* **Exercise details**: The line containing "Given: Click the Счет Дт column header" marks the start; extract exactly from it through the last line of the entries, and omit any pictures.

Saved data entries

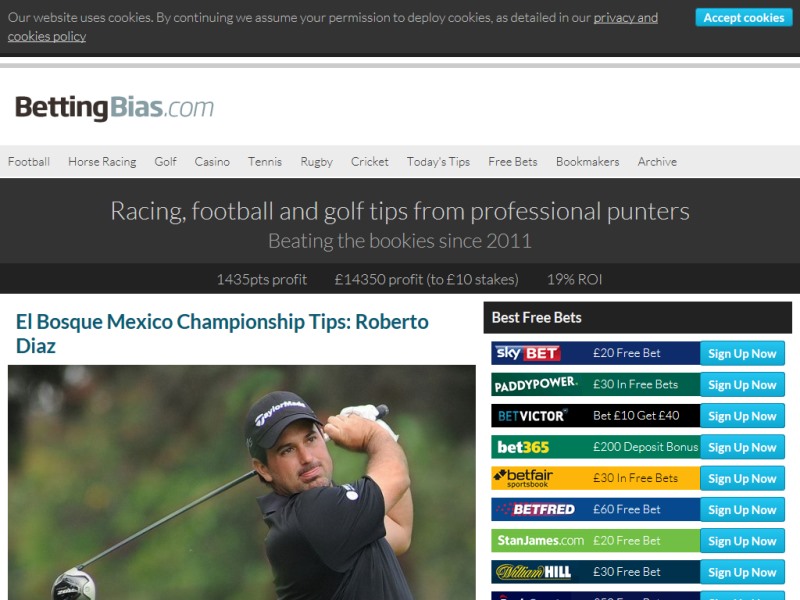Sign up now for Betfred £60 bet
The width and height of the screenshot is (800, 600).
coord(742,509)
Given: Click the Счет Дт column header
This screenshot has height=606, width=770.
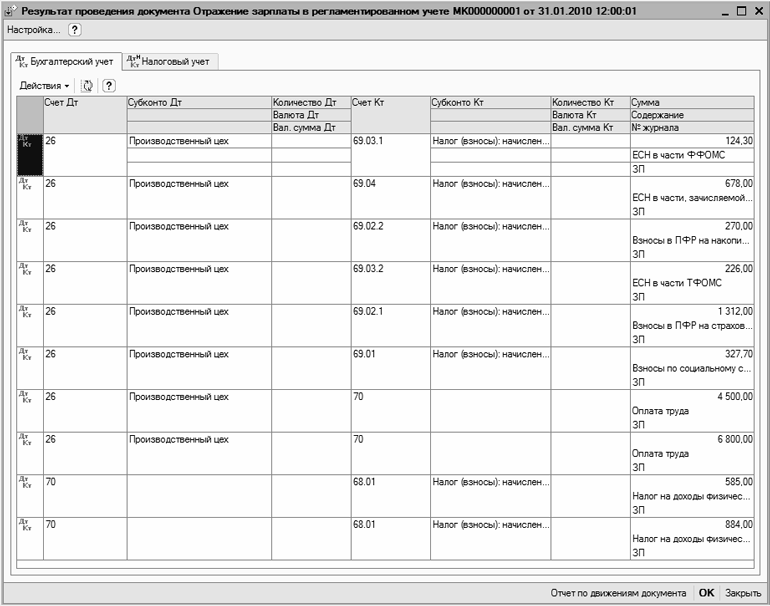Looking at the screenshot, I should (84, 102).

* **Response area**:
Given: Click the Счет Дт column header
This screenshot has height=606, width=770.
Looking at the screenshot, I should (84, 102).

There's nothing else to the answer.